Day 29 24th day walking

Some like the albergue life, they arrive mid afternoon. Spend the rest of the day laying on the grass. Cook with friends and rise early to do it all again tomorrow.
Not for Bob and Viv though. Maybe because we come from small families, we just cannot cope with being in such close proximity and loath the disturbances that colour every night. Still, we managed to hold out until twenty to seven, then we were off out of it.
Ablutions ignored as there is only one sink, breakfast on hold until we can stop.
On the way out of Hospital, there was a big sign showing the two routes. After yesterdays road trip and because we only had a short walk (19Ks ) we elected to take the more picturesque and 2K longer route.
Not far along the path there was already a sign for a bar. Villares de Orbigo was only 3K and the signs counted them down until we got to the village.
The Camino turned left, but the bar was straight on, but in sight, so we diverted and stopped for some breakfast.
We had the usual coffee and zumo, but they also had museli yogurt, just what we needed. We are getting tired of everything with pastry.
We passed through Santbanez del Valdeiglesias without stopping. It was too near the last stop. They do have a couple of nice looking albergues though. One guy outside polishing the frontage looked particularly proud, and wished us “buen Camino”
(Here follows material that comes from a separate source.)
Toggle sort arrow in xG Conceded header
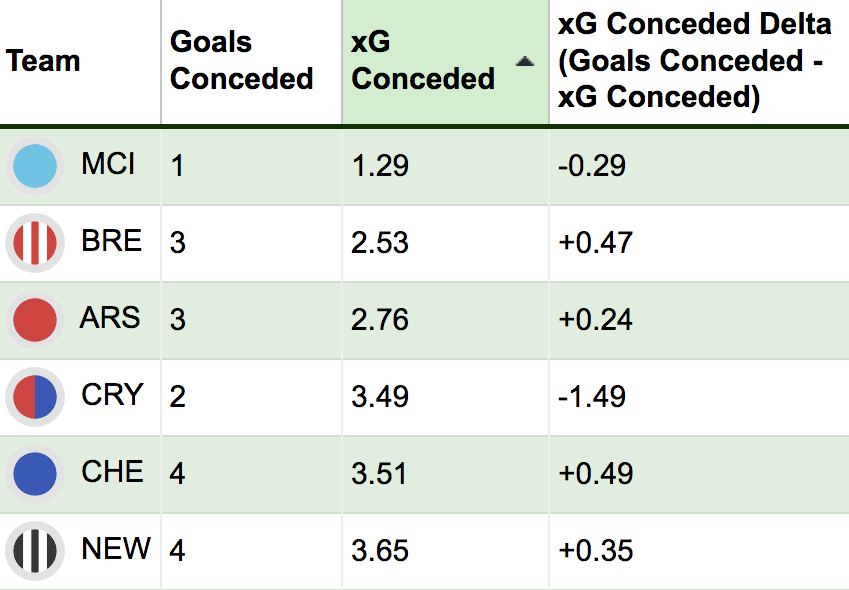The height and width of the screenshot is (590, 849). 525,61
The scenery this way is quite stunning and it varies with each turn in the road. We passed through vinyards and cattle sheds, open fields and woodland.
As we climbed one hill we thought we saw someone on the hill waiting, but when we got there it was a statue that various people had dressed in pilgrim attire. I was impressed with the trousers, someone must have unpicked the seems and resewn them back on to him.
We left our pilgrim and turned another corner, there to our left was what looked like an old quarry. The far wall was peppered with holes that were occupied by birds all nesting there.
Now it is 12 K from Santbanez to San Justo de la Vega and we now desperately needed a comfort break. Someone had set up a bar donativo and several people had stopped. We just rushed through and kept our heads down until we came across a paved road
with a speed limit on it. There were some drums with yellow markings and Viv was off following them, but there was a guy playing a guitar at the side of the road who put us straight. Viv was not about to engage him in conversation though, so I was left to pass him some coins and tell him where we were from.
We had a rest and coffee in San Justo where we bumped into the pipe playing Breton, who we seem to have followed from Hornillos. He sat outside, pointed to his glass and said “esto es mi santo San Miguel” can’t say I disagree.
At Astorga we stopped at a shop, bought some yogurt and biscuits. which we crumbled in and ate for our lunch. there were some strange sounds coming from the centre. It sounded very military.
We had seen on the TV that this would be the last year that Juan Carlos would present the military. I was not sure what that meant but it apears that all over Spain there were military parades today and the Plaza Mayor was fully occupied.
Finding a room was not looking easy again. So while Viv photographed Gaudi’s Bishop’s Palace I went into the tourist information.
He wanted to send us back the way we had come, we never like going back. So we decided to start with what was nearest.
Following the map was not difficult, but I could see no sign of a hotel. While we stood around looking lost some guy came up and tried to direct us to the albergue. I said “no” and pointed to the map. “It is there” he said.
Well, there was no sign, and the name on the building was different. Nothing ventured, I rang the bell “si?” “hay un habitacion?” “solo o doble” “doble” I said. I did not catch the rest but the door was released, so we walked in.
Well it may be 50e but this is more like a suite, and after last night just what we need.
The place is full of religious iconography, on every floor and landing. I can accept this, as I think this place is something to do with a convent, although I am not too sure about the man being tortured to death above my bed, it feels a bit creepy.
We have the measure of these Spaniards now, we ordererd a pizza and paella and two plates so that we could share. Not one Bar or restaurant does decent postres, so we paid and left. Down the road was a confiteria where we finished with coffee and a big slab of cake.